And if had them full of water [doubling mass, though bit further away] how close would be to doubling that pressure?

Now have two tanks of different lengths: one 20 meter length and other 10 meter. Both half full and 20 meter tank has twice the mass.
Now have them connected with plumbing and open the valve- which way does the water flow?

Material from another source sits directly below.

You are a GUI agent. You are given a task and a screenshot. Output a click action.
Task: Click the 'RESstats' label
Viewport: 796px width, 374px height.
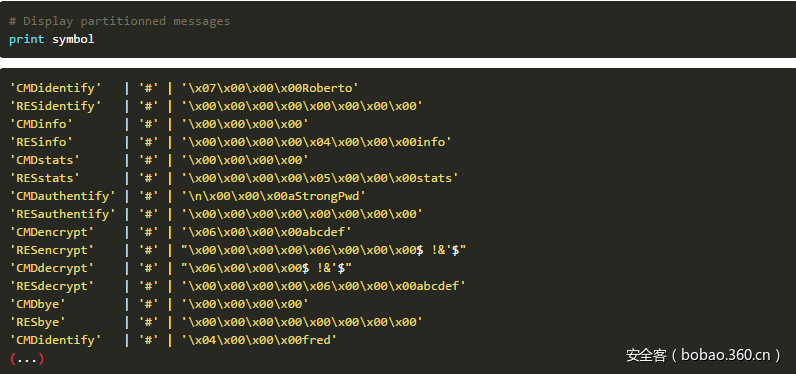[x=45, y=179]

It doesn't appear we can accurately measure gravity.
25143 Itokawa:
Dimensions    535 × 294 × 209 meters
Equatorial surface gravity    ~0.0001 m/s²
Mean density    1.9 ±0.13 g/cm
http://en.wikipedia.org/wiki/25143_Itokawa
And:
"The probe arrived in the vicinity of Itokawa on 12 September 2005 and initially "parked" in an asteroid–sun line at 20 km (12 mi), and later 7 km (4.3 mi), from the asteroid (Itokawa's gravity was too weak to provide an orbit, so the spacecraft adjusted its orbit around the sun until it matched the asteroid)."
http://en.wikipedia.org/wiki/25143_Itokawa
So it's about 1/100,000th of earth gravity. But they didn't get into orbit, though they seem to think the spacecraft could have orbited the rock [at 20 to 7 km distance]. And I assume it's a rough guess in terms it's gravity.
Other things:
Rotation period    0.5055 d (12.132 h)
Albedo    0.53
Temperature    ~206 K
Orbit:  Aphelion    1.695 AU
Perihelion:    0.953 AU
And "The Hayabusa images show a surprising lack of impact craters and a very rough surface studded with boulders, described by the mission team as a 'rubble pile". And they think it's a contact binary [formed from two space rock]: "Asteroids suspected of being contact binaries include the unusually elongated 624 Hektor and the bilobated 216 Kleopatra and 4769 Castalia. 25143 Itokawa".
Keep in mind it gravitational came together and rotating at a fair speed.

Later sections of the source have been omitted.